Stated goal A:
In the baseball passage, how many family members and friends did the box at the game have room for?
Stated goal B:
Copy the baseball passage word for word, from "As per usual, I" to "completely overhyped events.".
Stated goal C:
Write what comes next in the baseball passage, picking up after its last sentence.

As per usual, I completely overhyped the event and told everyone I knew. I secured a box at the game with room for thirty family members and friends who flew in just for the occasion, including my old friends Kari, Jeanne, Dave, and Amanda, Isaac Mizrahi (who was in town directing an opera and is a fanatical baseball fan), and, just to make the possibility of humiliation a smidge more emasculating, my Bravo boss, Lauren Zalaznick, a lover of both baseball
and
completely overhyped events.

The day of the game, my sister Em arranged for me to throw baseballs with a high school coach who would warm me up and critique my throw. Outside of a brief game of catch with Matthew Broderick that I shot for
Watch What Happens Live
(“Don’t throw from the mound,” Matthew sternly advised, between takes. “Oh, and you want the catcher to
catch
the ball.”) I hadn’t done much in the way of
rehearsing
training—but as is often the case, I was unrealistically optimistic. The coach told me that I looked okay, and he deemed me ready to throw—from in front of the mound, just like everybody said. I felt strong and coordinated (only later would I learn that he told Em I was so bad that he rolled the ball to me because he was worried I couldn’t catch it). When I got home, my dad asked me to show him my form. I indulged him so that his dream of coaching me doing baseball-related things could also come true.

Supplied material:
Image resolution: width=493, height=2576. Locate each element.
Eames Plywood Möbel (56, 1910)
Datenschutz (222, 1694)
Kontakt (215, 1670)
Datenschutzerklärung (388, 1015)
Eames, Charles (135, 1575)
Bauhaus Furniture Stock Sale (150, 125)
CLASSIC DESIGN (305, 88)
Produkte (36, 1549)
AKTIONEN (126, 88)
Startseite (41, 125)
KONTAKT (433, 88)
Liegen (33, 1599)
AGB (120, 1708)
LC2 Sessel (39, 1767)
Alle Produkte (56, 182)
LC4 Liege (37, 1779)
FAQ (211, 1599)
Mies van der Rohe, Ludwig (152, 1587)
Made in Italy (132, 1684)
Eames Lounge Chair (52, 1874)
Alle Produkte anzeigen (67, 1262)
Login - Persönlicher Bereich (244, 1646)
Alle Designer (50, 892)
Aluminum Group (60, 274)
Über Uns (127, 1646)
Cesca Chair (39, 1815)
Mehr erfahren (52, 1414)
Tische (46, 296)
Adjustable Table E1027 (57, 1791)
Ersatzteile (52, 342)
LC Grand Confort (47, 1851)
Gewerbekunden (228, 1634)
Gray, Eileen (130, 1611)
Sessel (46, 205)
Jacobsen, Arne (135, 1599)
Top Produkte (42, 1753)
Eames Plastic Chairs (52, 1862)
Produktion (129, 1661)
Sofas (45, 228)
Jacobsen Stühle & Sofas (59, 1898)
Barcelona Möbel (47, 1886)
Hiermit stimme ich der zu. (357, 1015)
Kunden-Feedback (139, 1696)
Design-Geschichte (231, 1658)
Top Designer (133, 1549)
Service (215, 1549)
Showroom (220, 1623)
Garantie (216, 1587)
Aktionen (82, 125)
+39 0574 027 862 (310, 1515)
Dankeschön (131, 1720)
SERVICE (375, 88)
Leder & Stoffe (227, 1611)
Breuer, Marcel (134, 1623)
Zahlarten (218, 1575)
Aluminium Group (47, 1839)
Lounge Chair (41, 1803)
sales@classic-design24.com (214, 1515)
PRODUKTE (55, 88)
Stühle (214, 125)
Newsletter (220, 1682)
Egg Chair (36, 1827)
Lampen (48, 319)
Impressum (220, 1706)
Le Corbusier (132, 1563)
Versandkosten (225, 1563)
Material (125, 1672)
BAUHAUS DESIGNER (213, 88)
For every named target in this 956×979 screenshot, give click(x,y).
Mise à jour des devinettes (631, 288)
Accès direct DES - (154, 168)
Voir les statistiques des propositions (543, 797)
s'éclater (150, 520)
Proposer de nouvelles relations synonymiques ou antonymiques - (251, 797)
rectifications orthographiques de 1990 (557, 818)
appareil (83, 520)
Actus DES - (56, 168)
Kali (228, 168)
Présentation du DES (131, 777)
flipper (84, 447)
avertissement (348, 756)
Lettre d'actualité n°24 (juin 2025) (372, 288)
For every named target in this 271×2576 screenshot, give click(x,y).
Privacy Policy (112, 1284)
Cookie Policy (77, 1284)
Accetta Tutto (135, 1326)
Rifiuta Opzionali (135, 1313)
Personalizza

Task output A:
Thirty

Task output B:
As per usual, I completely overhyped the event and told everyone I knew. I secured a box at the game with room for thirty family members and friends who flew in just for the occasion, including my old friends Kari, Jeanne, Dave, and Amanda, Isaac Mizrahi (who was in town directing an opera and is a fanatical baseball fan), and, just to make the possibility of humiliation a smidge more emasculating, my Bravo boss, Lauren Zalaznick, a lover of both baseball
and
completely overhyped events.

Task output C:
“You look like you’re
pushing
the ball,” he warned. “You have to follow through.” I was sure he was right, but I had no idea how to make my arm not push, and now I was getting confused. My mom went to YouTube and pulled up George W. Bush throwing out a first pitch to show me how it was done. It was probably the only time anyone in my family used W as an example of doing something right. Ready or not, it was time to go.

At the ballpark, I was given a jersey that said “Cohen” on the back with the number 68, the year of my birth. You don’t see many Jewish baseball players, so on top of everything, I felt special to be representing. I left all my VIP spectators to watch me from the box as I headed to the field with my thirteen-year-old nephew Jeremy, my coworker, Bravo exec Dave Serwatka, my boss, Lauren, and her son Dale. And then a pregame event unfolded that changed my game plan.

There was a mass of Little Leaguers doing I Don’t Know What on the field, but it involved pint-sized hurlers throwing strikes from the TOP OF THE MOUND. These little pissant punks were showing me up before I even had the chance to humiliate myself! I looked at Lauren aghast. She’d taught me plenty about TV and I needed her help on the field. She tried to console me, though she agreed that my hands were tied and I simply could not pitch from the front of the mound without sacrificing my dignity.

My nephew was incredulous. “What is the big deal!?” he shouted. He didn’t get why I would care one way or another
where
I threw the ball from. (Easy for him, when he was the kid in the family who got all the hand-eye coordination.)

As I looked out at my family and forty thousand St. Louis Cardinals fans, Lauren explained to Jeremy, “Andy is having really bad flashbacks to being a gay kid in Little League who dropped balls and continually sucked.”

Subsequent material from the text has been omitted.